On Sept. 28, the Alliance celebrated with BOOM! The Q Affair, a gala in honor of the agency’s five years and looking forward to more success in the future. And there has been much to celebrate.
“I feel really proud and confident about the work that we are doing and that was our first time ever appreciation, gala, celebration,” Silva said. “That was kind of our coming out and look, we’re actually doing what we said we were going to do and we’re doing it really well.”
A new addition to the Alliance’s repertoire was the creation of the ChangeMakers summer youth leadership institute. About a dozen youth ages 15 to 24 applied and were accepted to take part in the seminar for nine weeks to learn more about systems of oppression, legislative advocacy, lobbying, the history of LGBT issues, and more.
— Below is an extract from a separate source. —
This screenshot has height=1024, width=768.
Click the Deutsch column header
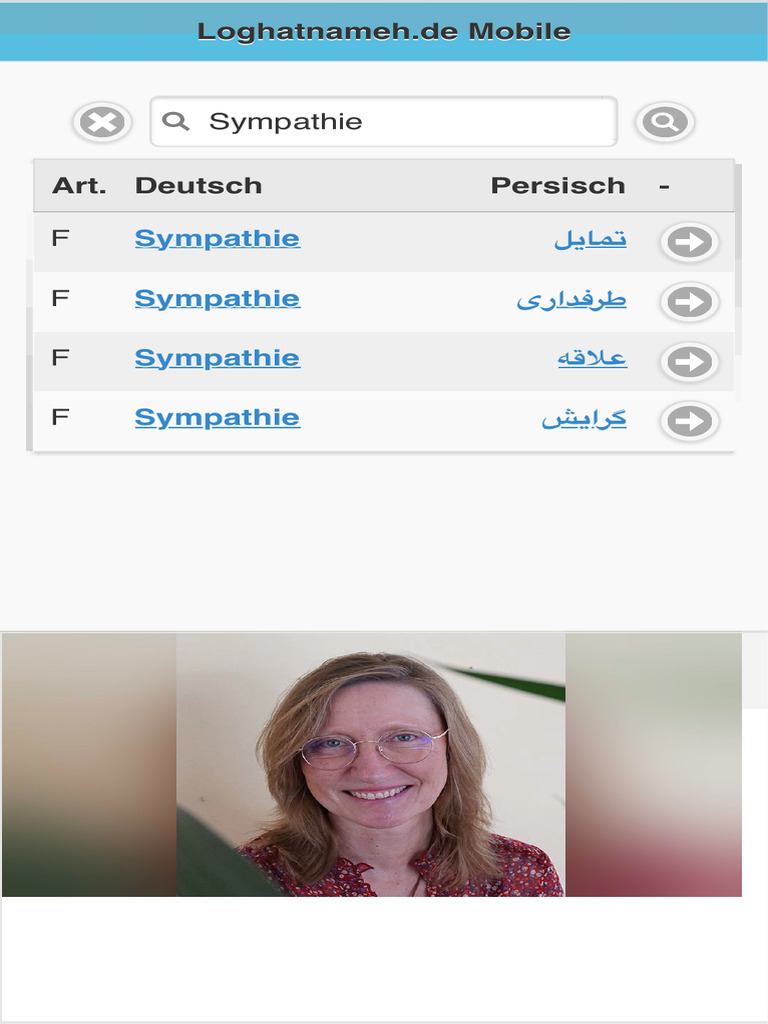(198, 186)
Each participant then created a project for them to go forward with.
The biggest initiative by the Alliance this year was tackling youth homelessness — as much as 40 percent of homeless youth identify as LGBT. Partnering with Citrus Health Network, which provides a place for youth to stay as the Alliance works to find permanent housing and other solutions with whatever problems the child is facing. So far they have helped 10 kids without actively advertising the services as they finalize details.
The Alliance was also a part of a pilot program in August to count homeless youth in Miami-Dade County, with volunteers spreading out on Miami Beach, downtown, and beyond to find out how many youth are homeless. The official count will be conducted on Jan. 23, 2014, headed by the Miami-Dade County Homeless Trust and the Miami Coalition for the Homeless. Volunteers are needed.
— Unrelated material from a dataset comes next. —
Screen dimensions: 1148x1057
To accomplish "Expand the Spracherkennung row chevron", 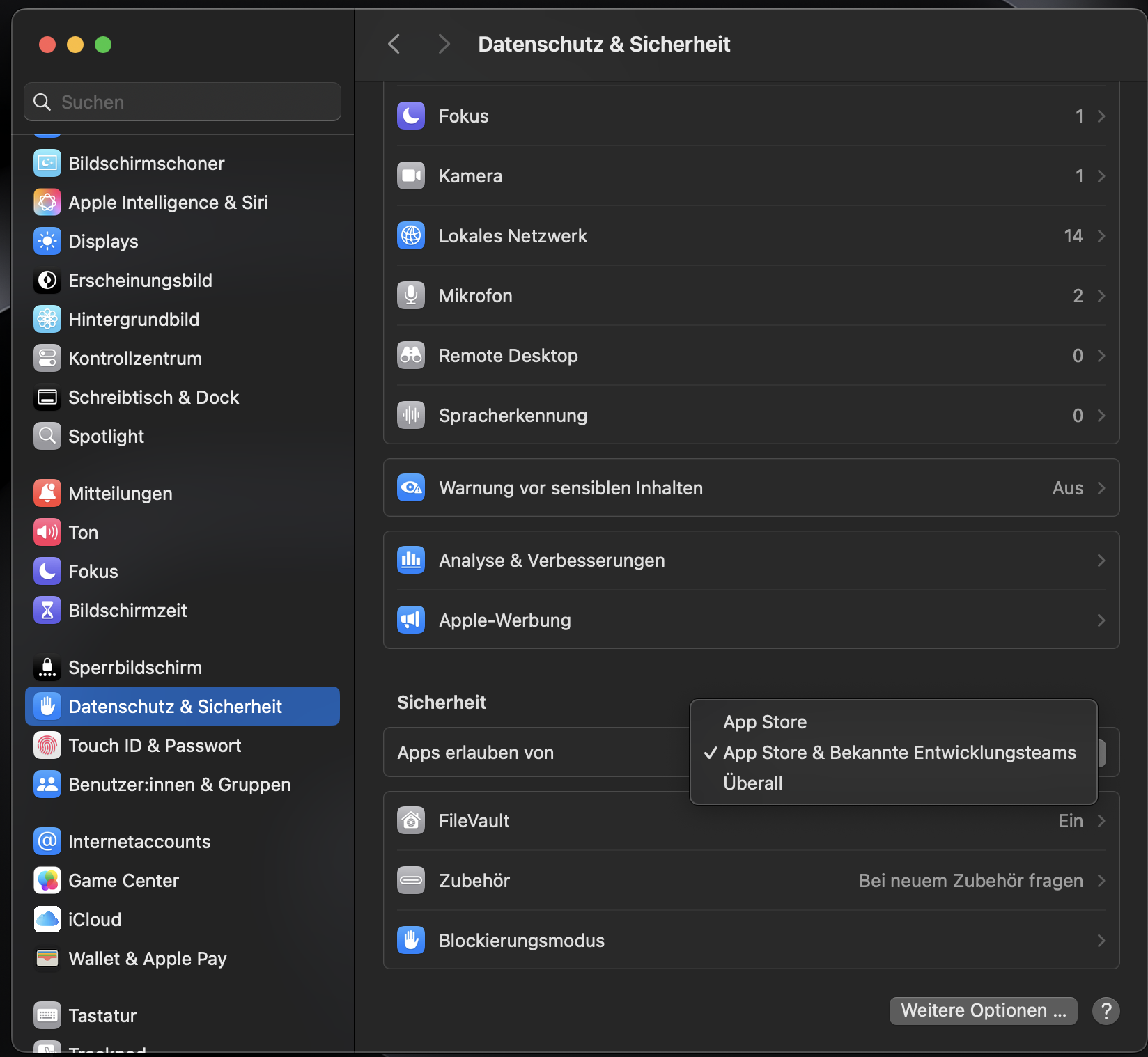I will tap(1101, 416).
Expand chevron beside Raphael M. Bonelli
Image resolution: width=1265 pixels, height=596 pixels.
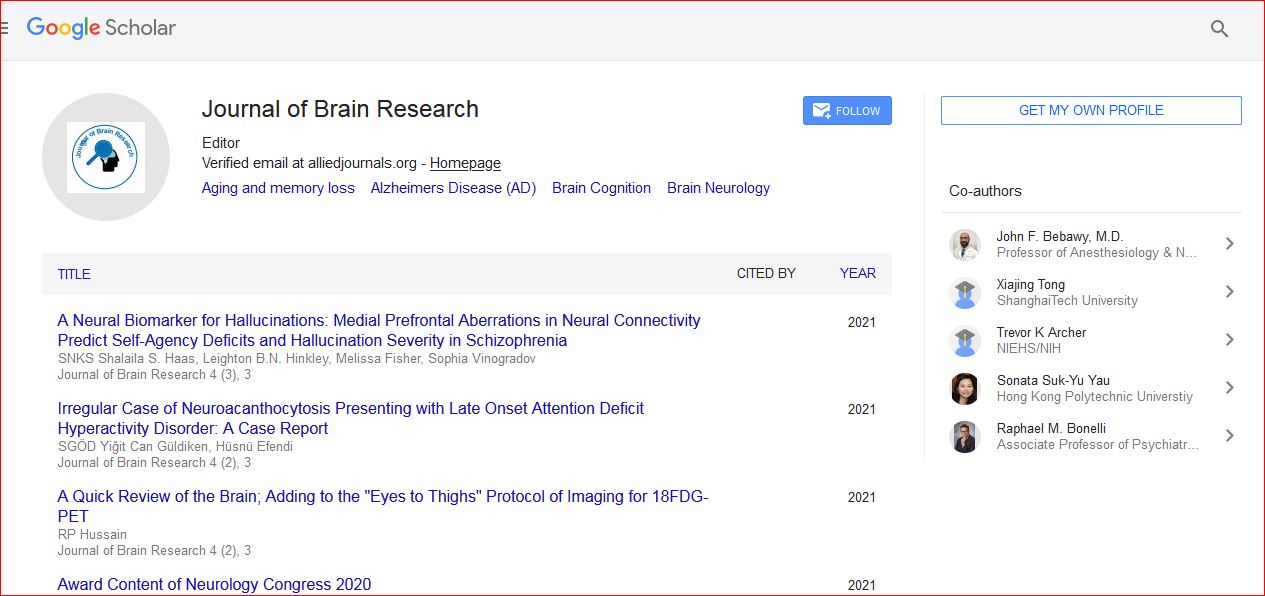[x=1229, y=436]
During the count, the staff hopes to find out how many homeless youth identify as LGBT — the information will be voluntary. At least one person on each team will be LGBTQ so that an advocate will be available should a youth need help.
“We don’t yet have a real, I think, read on the true scope of homelessness in our communities,” Silva said. “There’s some data that says whoever is counted in the youth count, it’s only just 10 percent of the true homeless population.”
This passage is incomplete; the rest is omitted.